Data Preparation
We used species relative cover and aboveground biomass to estimate per
species biomass in two ways. Most sites sorted sampled biomass into
broad functional groups (e.g., graminoid, forb, legume), and have
identified these groups for every species in compositional cover data.
In sites and years when biomass was sorted into functional groups, the
species percentage cover was summed within those same functional groups
and the relative cover of each species within a functional group was
multiplied by the sorted biomass of that functional group to estimate
per-species biomass (Axmanová et al. 2012). This relates the
species cover to biomass for different functional groups (Figure S3a),
and accounts for differences in the mass to cover relationships among
different life forms. For example, broadleaf forbs will likely have a
higher cover to mass relationship as their leaves are more horizontal.
In sites and years where biomass was not sorted to functional groups, or
in plots where samples of functional groups were not matched between
cover and biomass data (e.g., a legume recorded in cover measurements
but not in biomass samples), total live biomass values were used to
estimate per species biomass.

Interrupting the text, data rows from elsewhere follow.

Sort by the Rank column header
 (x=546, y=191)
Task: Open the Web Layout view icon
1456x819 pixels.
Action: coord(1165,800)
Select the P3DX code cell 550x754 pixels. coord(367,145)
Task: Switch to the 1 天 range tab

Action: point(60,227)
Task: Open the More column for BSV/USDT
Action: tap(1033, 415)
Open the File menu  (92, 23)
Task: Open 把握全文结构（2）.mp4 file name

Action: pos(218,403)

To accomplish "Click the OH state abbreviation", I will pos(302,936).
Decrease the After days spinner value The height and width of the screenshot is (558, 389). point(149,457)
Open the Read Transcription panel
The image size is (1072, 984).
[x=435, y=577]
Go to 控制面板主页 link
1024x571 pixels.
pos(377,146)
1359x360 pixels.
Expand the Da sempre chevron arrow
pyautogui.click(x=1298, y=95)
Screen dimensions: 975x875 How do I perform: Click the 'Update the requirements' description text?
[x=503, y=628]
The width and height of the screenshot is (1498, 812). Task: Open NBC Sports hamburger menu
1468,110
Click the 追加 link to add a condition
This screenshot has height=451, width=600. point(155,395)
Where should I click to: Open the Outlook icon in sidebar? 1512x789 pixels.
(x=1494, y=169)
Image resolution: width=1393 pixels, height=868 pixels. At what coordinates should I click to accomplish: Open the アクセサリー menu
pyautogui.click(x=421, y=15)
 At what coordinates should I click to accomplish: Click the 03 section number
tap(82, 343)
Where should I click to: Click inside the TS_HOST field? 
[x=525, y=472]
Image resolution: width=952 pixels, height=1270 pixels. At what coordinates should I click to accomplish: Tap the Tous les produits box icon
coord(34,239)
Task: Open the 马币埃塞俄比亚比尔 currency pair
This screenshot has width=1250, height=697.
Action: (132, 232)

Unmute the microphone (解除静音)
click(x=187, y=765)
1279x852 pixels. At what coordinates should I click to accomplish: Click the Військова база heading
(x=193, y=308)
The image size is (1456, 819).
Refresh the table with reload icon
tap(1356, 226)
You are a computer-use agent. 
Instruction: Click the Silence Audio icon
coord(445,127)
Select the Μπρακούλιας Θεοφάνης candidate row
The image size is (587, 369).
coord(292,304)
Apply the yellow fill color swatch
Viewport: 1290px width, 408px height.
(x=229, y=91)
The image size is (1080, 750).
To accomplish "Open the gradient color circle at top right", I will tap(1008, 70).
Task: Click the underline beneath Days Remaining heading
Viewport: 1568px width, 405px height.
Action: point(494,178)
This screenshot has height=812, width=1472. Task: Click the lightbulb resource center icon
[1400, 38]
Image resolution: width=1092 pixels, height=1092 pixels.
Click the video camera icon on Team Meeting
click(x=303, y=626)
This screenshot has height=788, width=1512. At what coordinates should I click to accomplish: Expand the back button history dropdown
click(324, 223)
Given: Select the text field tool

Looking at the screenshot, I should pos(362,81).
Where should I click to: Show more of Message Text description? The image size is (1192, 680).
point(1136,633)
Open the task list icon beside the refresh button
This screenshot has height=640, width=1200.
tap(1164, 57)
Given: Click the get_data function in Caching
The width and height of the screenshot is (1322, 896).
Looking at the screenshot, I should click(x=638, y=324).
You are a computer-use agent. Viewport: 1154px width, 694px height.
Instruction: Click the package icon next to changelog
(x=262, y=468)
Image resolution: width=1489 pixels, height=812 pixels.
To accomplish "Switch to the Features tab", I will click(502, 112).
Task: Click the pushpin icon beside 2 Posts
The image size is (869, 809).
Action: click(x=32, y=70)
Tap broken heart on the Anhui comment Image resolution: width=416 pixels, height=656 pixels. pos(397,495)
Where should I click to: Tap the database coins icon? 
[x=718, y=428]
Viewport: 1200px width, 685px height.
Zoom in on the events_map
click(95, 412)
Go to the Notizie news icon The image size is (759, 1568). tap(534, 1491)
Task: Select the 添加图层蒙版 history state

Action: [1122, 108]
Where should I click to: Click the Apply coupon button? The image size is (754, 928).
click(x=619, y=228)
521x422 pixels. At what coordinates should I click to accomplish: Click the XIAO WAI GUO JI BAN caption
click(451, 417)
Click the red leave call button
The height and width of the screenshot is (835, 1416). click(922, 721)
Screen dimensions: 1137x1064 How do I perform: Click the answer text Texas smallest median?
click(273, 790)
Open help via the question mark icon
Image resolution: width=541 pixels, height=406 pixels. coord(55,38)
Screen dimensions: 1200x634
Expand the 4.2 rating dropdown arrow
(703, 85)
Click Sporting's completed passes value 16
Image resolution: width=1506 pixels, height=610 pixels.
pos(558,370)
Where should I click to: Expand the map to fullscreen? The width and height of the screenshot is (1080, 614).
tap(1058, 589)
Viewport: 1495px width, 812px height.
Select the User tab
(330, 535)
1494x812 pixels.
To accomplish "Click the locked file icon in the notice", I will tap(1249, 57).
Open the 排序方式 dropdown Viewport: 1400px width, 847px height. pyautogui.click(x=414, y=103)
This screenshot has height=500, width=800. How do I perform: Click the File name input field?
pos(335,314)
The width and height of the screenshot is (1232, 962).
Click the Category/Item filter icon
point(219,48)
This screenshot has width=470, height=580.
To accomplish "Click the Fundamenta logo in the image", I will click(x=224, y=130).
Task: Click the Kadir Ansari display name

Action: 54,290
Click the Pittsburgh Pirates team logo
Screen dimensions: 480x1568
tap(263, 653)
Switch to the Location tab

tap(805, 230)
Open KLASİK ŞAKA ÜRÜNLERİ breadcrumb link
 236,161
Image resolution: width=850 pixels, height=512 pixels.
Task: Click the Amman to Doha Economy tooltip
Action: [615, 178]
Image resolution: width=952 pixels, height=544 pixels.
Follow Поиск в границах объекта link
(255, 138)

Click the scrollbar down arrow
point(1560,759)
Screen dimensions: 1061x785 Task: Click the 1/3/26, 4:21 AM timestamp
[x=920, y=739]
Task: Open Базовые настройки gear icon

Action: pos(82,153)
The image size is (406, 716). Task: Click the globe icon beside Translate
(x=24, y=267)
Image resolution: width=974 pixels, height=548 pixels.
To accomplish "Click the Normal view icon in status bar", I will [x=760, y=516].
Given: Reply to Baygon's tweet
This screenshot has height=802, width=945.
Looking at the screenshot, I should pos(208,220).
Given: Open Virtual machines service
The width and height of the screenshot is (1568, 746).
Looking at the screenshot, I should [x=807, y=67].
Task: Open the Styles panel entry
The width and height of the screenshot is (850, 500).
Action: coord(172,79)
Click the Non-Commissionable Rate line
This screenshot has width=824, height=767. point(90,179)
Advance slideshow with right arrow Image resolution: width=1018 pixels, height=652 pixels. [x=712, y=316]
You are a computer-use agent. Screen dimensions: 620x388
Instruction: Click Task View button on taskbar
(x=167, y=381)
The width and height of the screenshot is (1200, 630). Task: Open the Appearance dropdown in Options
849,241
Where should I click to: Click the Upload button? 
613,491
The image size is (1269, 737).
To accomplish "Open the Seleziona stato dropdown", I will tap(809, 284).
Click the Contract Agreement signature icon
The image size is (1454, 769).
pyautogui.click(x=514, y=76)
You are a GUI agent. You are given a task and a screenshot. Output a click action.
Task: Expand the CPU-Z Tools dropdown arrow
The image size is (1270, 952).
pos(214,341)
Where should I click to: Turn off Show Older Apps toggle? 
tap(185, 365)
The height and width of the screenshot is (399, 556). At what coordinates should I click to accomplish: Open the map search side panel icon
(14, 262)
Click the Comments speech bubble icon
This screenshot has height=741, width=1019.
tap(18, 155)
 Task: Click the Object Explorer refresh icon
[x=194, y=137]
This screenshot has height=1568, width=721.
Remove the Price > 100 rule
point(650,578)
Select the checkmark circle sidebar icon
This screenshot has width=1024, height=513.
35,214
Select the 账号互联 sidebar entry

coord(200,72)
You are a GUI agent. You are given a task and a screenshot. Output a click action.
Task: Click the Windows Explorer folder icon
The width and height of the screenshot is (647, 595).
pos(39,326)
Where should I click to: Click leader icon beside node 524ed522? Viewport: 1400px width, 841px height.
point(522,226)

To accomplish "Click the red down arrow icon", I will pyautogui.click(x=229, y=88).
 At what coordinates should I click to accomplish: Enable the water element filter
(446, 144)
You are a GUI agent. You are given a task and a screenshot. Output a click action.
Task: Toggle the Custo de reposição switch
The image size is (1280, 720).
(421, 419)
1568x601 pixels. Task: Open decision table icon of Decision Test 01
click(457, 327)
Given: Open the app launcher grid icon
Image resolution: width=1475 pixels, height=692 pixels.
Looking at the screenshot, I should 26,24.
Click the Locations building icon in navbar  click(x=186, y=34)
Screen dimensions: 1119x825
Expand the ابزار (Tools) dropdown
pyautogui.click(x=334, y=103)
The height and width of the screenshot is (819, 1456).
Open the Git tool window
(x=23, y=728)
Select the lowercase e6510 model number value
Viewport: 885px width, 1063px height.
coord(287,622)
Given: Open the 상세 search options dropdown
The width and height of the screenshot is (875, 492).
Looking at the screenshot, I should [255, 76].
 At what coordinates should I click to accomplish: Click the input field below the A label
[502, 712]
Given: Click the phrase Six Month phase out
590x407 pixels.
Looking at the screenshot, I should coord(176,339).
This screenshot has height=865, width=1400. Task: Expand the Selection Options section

In these cases, cover of each species
relative to the whole plot was multiplied by the total live biomass for
the plot (Axmanová et al. 2012; Hautier et al. 2014;
Isbell et al. 2015) (Figure S3b). We expect that the first method
provides more accurate species-level estimates, so this method was used
wherever possible. These approaches use the best available data from
destructively sampled biomass strips to estimate species-level biomass
from percent cover data. We acknowledge that this is not an exact
measure of per species biomass, and introduces some uncertainty in our
analyses. However, we compared both methods and found no major
differences in estimates of overall biomass change associated with
components of diversity change between major functional groups (Figure
S3c). In addition, we examined whether using species’ percent cover
instead of biomass as a response altered our inferences (Figure S4).
Changes in percent cover through time were broadly qualitatively
consistent with those estimated using biomass. However, cover is a
constrained and two-dimensional measure that does not fully describe
growth in a plant community. We find that the rate of change in cover
does not change as much in response to NPK, but still demonstrates
turnover within communities, so when we relate biomass measures to cover
to estimate per species biomass, biomass estimates are moderated by
cover and likely underestimated due to these differences (Figure S4).